Task details:
Search the entries below for the string "agent" and copy the lines that hold it.

Provided material:
———
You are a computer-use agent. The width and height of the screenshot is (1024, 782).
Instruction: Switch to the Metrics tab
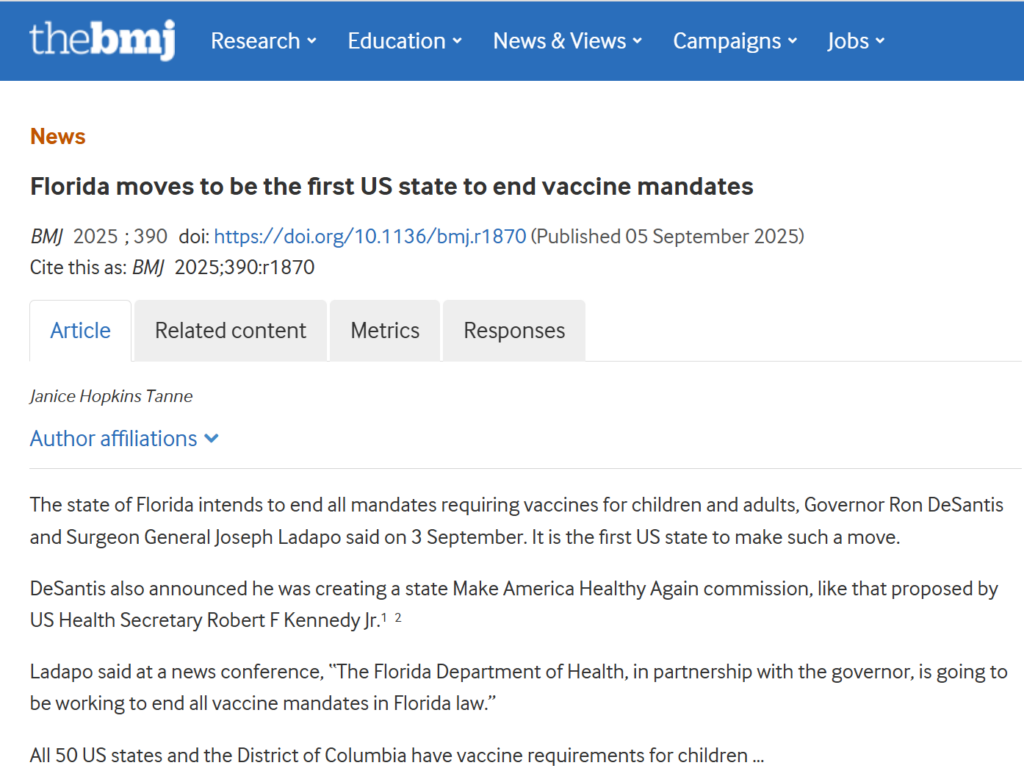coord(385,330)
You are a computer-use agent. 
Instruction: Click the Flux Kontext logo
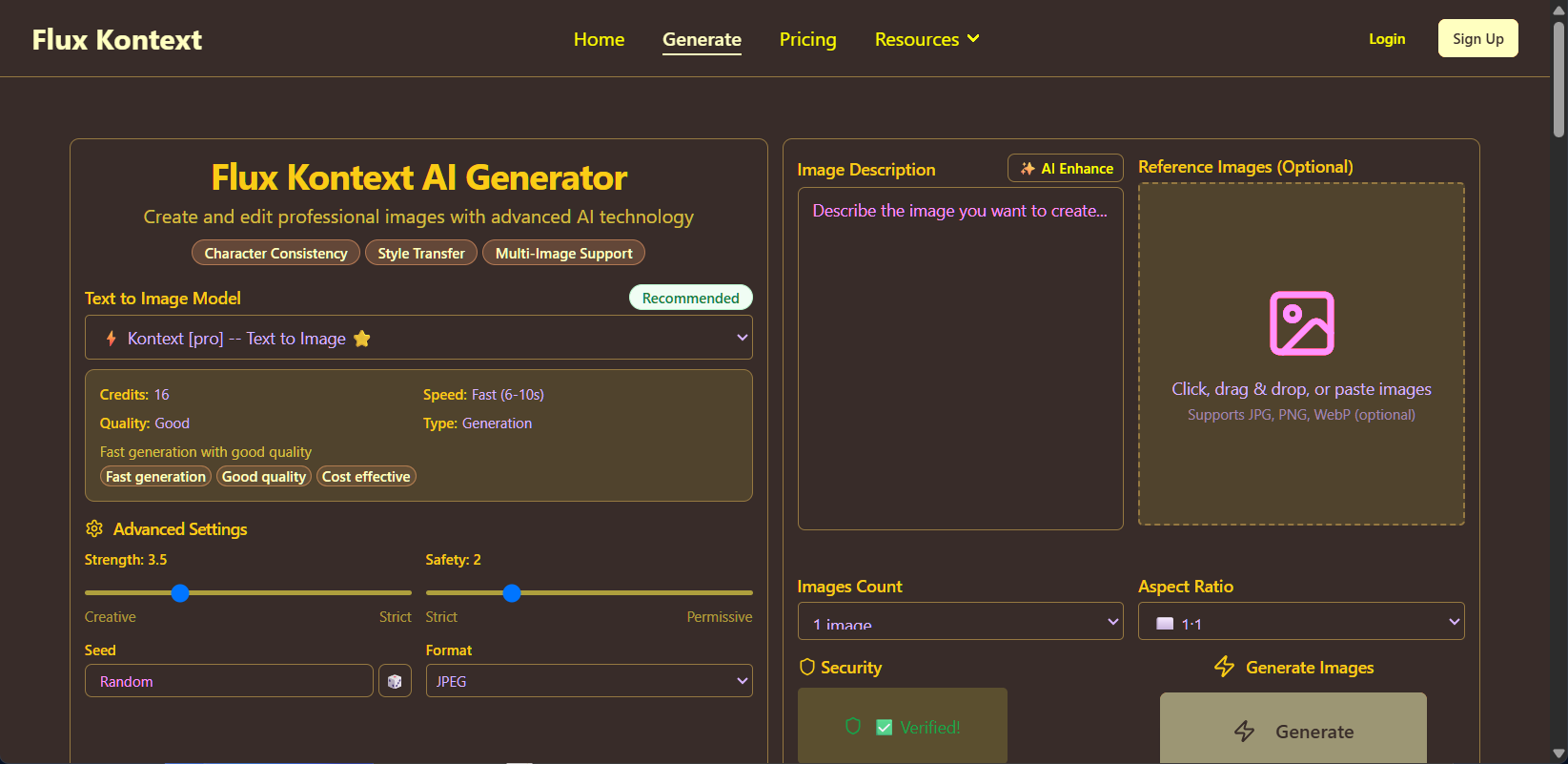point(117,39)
———
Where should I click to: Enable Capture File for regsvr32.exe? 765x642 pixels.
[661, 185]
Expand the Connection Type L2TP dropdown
———
Response:
You are a computer-use agent. The width and height of the screenshot is (1024, 782).
You are a computer-use agent. 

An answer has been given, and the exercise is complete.